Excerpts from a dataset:
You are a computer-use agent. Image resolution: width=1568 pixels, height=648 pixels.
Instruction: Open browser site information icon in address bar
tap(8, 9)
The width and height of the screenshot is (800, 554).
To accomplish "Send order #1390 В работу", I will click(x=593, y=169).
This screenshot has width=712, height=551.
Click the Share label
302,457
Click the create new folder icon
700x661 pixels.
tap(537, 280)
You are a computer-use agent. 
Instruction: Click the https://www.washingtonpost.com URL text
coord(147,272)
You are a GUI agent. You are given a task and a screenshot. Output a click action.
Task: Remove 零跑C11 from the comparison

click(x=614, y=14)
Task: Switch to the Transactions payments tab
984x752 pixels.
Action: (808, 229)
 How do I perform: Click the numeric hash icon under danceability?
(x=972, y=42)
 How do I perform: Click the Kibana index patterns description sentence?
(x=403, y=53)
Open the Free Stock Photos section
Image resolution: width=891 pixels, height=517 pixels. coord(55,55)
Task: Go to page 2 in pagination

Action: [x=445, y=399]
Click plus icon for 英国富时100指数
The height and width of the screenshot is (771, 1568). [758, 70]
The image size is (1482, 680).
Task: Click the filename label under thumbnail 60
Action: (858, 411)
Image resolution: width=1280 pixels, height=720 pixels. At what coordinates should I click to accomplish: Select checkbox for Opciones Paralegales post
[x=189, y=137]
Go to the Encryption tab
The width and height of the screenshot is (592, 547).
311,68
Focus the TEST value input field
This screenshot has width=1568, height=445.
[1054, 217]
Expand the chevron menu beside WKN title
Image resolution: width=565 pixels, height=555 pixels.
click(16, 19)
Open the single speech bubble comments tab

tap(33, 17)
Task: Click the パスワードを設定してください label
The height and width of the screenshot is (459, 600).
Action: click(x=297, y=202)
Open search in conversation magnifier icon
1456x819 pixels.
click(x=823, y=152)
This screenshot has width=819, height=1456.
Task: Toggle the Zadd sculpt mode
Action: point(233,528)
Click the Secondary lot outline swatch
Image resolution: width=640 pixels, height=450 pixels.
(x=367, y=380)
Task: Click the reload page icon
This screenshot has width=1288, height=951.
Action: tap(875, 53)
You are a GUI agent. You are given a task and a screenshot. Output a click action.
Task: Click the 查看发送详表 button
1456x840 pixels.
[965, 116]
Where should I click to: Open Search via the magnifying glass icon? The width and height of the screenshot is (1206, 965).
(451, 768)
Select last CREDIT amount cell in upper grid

PROBLEM TO WORK ON = Reproduce only those lines of the entries above that run from the line with "Task: Click the 查看发送详表 button" to the final line.

ANSWER TO THE PROBLEM =
Task: Click the 查看发送详表 button
1456x840 pixels.
[965, 116]
Where should I click to: Open Search via the magnifying glass icon? The width and height of the screenshot is (1206, 965).
(451, 768)
Select last CREDIT amount cell in upper grid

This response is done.